Lego, I understand that girls have been telling you they want more stuff for girls. I have been looking for more good stuff for girls myself. But I have not been looking for yet another arena where boys and girls are shown that their interests and activities can never mix. The beauty of Lego was that it could all integrate. If I had wanted to get plastic toys with more realistic figures, different shapes and standards that didn’t match the other toys, I’d have bought Playmobil!
Instead I would have liked to see a bakery next to the car-wash or a complex model of a cupcake factory or a dairy – have you ever looked at those? They are the model-train enthusiast’s dream come true! Why not let the girls have pink space-suits, purple cars and sturdy female ambulance drivers in the same fit and design as the rest? The Lego universe is potentially as diverse as reality as it is, and yes, a kitchen in bright colours would be cool, but can’t it fit in right next to the command bridge on the death star?
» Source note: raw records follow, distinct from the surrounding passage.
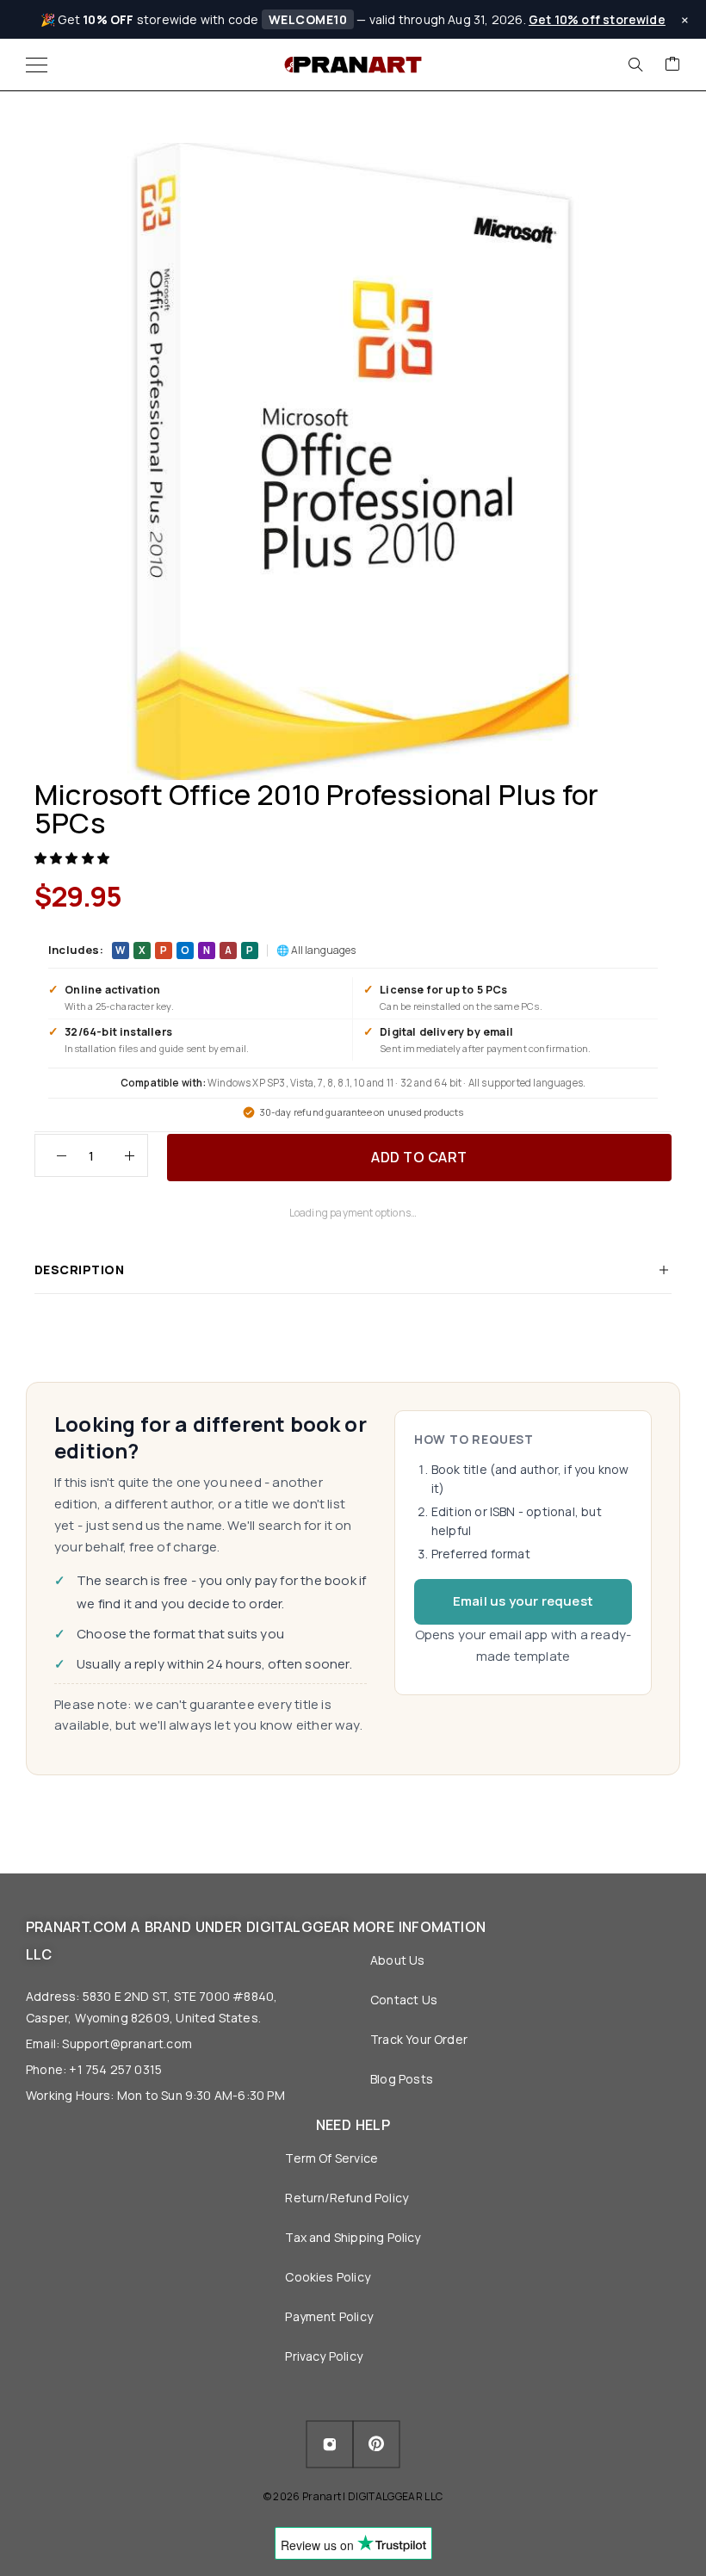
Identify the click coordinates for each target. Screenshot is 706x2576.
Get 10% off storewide (597, 19)
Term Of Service (331, 2158)
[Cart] (672, 64)
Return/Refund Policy (346, 2197)
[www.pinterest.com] (376, 2444)
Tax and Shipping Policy (352, 2237)
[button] (73, 858)
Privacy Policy (323, 2356)
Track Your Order (419, 2039)
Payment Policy (329, 2316)
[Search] (635, 64)
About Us (397, 1960)
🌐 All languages (316, 950)
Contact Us (403, 1999)
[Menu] (36, 64)
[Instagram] (330, 2444)
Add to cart (419, 1157)
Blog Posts (401, 2079)
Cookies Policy (327, 2277)
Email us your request (523, 1601)
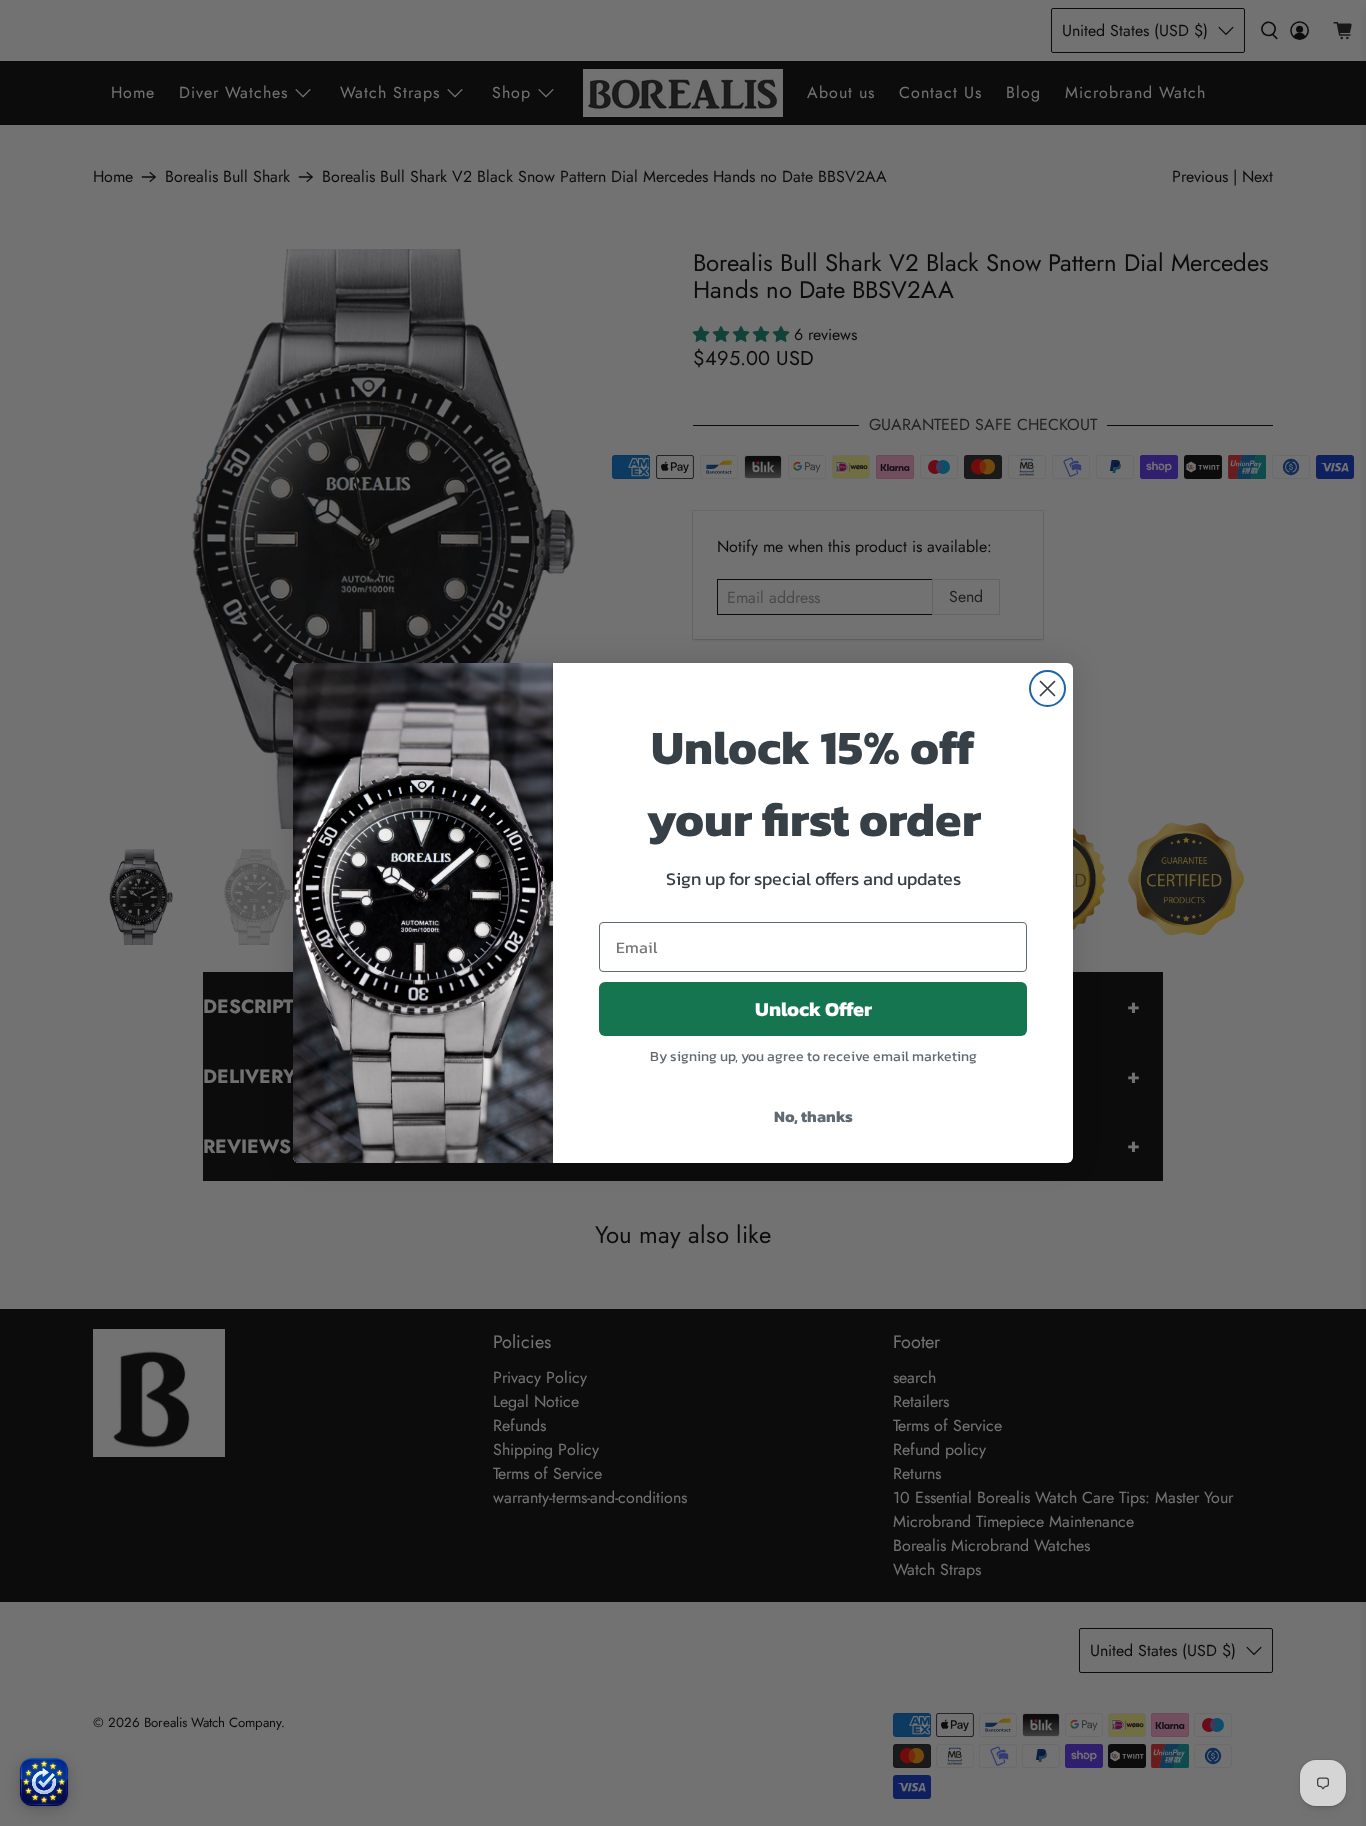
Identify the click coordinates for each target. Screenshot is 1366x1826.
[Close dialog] (1047, 688)
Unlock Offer (813, 1009)
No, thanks (813, 1116)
Even evil villains taking over the universe have to eat, you know. —thinking with my fingers: Can I still buy Lego?.
A couple years ago, I bought a six-pack of second-hand female Lego mini figs from somebody on eBay, just so my daughter would have more options to play with. She mixed and matched parts from our various sets to create the whole cast of characters from the steampunk bedtime stories I have been telling her for about four years now.